• **DIRECTIONS**:
- 1) In the statement on clay work, list the things it says the fired clay is used to try to capture as most transient.
- 2) Write out a part of the statement on clay work, starting at the words "My work begins" and stopping after the words "choose to build.".

• **EXCERPTED PASSAGE**:
My work begins with clay. A material that responds to my guttural need to touch, to feel, and transform. I am drawn to biomorphic forms that reference landscape, the natural world, and the female figure – organic shapes that create an interconnected story mimicking how I exist in the world. Clay in its fired permanence becomes the object through which I attempt to capture what is most transient – grief, memory, change, becoming. This is why I am drawn to wood and soda firing – the communal vigil of tending a kiln through the night, reading fire together, surrendering the work to flame and atmosphere. The kiln requires her community. My current body of work explores the torn relationship between the body and the Pachamama, between personal wound and collective healing, between what we inherit and what we choose to build.
I am Peruvian-born and Twin Cities-rooted. My practice is inseparable from the experience of displacement and belonging – building home and growing a community through sharing and exchanging our humanity, and through creating art. This is why I make in community, teach in community, and recently began to offer my work as a form of community healing. The studio is not separate from the ritual. The clay objects are not separate from the grief they hold. The vessel is not separate from what it is built to carry.

• **STORED DATA**:
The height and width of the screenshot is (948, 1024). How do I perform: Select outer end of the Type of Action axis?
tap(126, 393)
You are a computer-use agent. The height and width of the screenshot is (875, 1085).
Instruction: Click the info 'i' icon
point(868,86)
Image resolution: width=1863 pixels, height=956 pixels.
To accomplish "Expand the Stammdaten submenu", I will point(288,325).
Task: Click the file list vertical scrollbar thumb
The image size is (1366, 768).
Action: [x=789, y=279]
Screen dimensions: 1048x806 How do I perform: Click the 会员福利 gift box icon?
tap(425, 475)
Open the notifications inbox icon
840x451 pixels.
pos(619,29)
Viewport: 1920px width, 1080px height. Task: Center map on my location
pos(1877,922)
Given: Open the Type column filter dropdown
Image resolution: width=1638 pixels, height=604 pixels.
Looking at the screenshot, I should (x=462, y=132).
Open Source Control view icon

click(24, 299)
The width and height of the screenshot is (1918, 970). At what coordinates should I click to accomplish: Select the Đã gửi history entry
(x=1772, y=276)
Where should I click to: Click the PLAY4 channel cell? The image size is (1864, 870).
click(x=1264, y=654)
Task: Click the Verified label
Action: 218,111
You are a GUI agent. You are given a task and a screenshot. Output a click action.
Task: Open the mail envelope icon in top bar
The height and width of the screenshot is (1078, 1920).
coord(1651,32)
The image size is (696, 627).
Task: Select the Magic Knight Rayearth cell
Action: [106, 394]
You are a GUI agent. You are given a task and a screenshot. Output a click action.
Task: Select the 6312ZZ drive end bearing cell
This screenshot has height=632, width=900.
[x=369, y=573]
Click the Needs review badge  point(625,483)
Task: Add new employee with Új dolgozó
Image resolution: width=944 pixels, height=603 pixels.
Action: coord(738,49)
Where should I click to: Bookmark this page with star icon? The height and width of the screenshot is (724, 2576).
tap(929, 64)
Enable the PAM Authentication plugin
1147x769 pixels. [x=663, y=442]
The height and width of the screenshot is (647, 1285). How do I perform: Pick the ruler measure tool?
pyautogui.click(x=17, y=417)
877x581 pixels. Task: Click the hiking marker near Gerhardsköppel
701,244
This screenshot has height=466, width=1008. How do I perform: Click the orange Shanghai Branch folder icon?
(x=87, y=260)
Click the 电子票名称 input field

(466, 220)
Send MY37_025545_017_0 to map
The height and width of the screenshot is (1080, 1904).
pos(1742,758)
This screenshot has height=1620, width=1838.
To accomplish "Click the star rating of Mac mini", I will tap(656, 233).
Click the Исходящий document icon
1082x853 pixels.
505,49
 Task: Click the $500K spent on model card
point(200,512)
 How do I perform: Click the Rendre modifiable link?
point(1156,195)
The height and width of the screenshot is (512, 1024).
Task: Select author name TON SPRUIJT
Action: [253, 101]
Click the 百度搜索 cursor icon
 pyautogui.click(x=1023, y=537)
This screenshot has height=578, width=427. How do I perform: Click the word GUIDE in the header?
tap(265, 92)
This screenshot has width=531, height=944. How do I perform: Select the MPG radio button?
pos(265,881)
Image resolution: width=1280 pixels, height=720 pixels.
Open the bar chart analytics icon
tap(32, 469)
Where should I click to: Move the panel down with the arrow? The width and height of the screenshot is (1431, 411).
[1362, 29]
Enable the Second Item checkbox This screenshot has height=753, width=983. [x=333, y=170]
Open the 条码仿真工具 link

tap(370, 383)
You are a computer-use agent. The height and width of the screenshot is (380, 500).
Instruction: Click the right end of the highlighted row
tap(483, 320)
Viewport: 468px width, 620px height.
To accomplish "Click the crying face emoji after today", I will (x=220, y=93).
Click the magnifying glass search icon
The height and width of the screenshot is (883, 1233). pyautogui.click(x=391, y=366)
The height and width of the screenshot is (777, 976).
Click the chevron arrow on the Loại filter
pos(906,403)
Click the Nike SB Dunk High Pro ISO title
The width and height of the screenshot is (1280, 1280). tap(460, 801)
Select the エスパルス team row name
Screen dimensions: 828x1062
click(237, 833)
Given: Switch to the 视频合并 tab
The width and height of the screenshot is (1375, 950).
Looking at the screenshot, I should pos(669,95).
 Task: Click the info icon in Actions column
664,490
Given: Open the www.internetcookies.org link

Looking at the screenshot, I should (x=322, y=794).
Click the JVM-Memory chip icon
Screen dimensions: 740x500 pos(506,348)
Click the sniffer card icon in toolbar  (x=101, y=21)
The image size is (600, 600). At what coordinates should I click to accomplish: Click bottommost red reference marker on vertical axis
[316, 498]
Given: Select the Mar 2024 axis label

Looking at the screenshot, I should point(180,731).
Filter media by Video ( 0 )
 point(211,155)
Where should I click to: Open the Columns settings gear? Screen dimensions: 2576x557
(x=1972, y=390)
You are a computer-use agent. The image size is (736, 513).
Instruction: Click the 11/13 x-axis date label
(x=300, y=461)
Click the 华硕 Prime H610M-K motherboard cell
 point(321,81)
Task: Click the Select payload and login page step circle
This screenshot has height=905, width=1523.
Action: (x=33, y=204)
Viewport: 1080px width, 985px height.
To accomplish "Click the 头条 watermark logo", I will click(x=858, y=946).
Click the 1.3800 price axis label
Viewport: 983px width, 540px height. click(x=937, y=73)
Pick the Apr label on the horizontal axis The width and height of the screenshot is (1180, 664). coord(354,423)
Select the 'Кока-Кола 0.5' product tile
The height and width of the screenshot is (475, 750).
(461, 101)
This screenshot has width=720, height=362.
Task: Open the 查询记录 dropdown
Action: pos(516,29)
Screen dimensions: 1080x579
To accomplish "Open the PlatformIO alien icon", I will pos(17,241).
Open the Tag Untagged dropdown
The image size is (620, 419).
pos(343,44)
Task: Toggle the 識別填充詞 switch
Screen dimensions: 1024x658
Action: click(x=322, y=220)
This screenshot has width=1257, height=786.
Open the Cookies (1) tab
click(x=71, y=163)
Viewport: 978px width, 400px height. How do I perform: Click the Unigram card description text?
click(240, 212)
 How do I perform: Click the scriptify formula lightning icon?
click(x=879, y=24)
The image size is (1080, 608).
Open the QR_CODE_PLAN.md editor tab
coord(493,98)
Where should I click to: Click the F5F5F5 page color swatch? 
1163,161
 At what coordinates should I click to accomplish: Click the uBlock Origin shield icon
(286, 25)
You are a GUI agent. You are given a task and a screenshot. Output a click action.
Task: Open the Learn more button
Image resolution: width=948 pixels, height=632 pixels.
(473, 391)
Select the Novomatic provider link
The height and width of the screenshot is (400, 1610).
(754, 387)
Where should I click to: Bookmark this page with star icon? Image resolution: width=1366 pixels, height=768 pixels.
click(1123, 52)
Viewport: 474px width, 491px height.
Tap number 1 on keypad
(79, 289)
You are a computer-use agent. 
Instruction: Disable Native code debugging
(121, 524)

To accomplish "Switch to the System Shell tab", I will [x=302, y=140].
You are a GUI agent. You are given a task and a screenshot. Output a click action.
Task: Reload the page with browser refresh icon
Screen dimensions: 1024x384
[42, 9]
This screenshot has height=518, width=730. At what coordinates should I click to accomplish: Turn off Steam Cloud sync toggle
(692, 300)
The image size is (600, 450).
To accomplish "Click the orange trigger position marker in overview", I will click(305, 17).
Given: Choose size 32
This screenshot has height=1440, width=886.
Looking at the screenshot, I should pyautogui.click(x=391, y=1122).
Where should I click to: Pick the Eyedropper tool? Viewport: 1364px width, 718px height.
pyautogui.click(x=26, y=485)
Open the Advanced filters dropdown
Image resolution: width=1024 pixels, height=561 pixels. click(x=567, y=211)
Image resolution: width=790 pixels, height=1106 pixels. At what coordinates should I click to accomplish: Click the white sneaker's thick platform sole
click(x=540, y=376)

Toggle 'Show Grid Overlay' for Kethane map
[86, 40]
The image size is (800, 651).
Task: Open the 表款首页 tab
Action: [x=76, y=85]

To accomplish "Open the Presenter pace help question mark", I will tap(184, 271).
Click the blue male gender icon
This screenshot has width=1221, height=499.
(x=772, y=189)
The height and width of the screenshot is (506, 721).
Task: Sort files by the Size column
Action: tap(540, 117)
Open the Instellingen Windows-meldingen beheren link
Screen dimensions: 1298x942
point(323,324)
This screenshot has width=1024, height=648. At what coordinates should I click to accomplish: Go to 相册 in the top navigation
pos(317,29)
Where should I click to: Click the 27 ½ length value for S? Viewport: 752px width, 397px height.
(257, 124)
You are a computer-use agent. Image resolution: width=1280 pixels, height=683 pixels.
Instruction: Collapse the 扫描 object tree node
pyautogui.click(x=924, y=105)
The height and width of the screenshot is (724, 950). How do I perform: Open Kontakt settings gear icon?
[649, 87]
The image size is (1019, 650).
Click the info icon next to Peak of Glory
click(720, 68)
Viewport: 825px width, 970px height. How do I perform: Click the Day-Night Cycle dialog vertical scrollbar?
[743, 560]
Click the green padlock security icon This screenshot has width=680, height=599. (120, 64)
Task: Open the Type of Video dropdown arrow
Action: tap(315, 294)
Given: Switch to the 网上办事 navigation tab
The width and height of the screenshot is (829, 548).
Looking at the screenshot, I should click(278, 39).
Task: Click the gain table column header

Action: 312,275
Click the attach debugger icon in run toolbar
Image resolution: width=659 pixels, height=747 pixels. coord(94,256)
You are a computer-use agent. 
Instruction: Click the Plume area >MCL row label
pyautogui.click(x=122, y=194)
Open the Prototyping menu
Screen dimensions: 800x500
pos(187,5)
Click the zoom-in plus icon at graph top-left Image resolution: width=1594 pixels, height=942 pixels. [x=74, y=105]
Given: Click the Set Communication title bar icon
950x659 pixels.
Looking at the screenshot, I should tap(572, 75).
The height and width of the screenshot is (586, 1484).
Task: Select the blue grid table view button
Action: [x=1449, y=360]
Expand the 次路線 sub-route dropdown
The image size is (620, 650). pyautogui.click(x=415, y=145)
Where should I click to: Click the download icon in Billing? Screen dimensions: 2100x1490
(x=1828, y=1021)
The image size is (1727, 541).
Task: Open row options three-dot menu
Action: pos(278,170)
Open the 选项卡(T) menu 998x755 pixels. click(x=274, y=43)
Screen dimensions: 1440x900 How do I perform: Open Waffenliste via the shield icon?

• **ANSWERS TO THIS EXERCISE**:
- 1) grief, memory, change, becoming

- 2)
My work begins with clay. A material that responds to my guttural need to touch, to feel, and transform. I am drawn to biomorphic forms that reference landscape, the natural world, and the female figure – organic shapes that create an interconnected story mimicking how I exist in the world. Clay in its fired permanence becomes the object through which I attempt to capture what is most transient – grief, memory, change, becoming. This is why I am drawn to wood and soda firing – the communal vigil of tending a kiln through the night, reading fire together, surrendering the work to flame and atmosphere. The kiln requires her community. My current body of work explores the torn relationship between the body and the Pachamama, between personal wound and collective healing, between what we inherit and what we choose to build.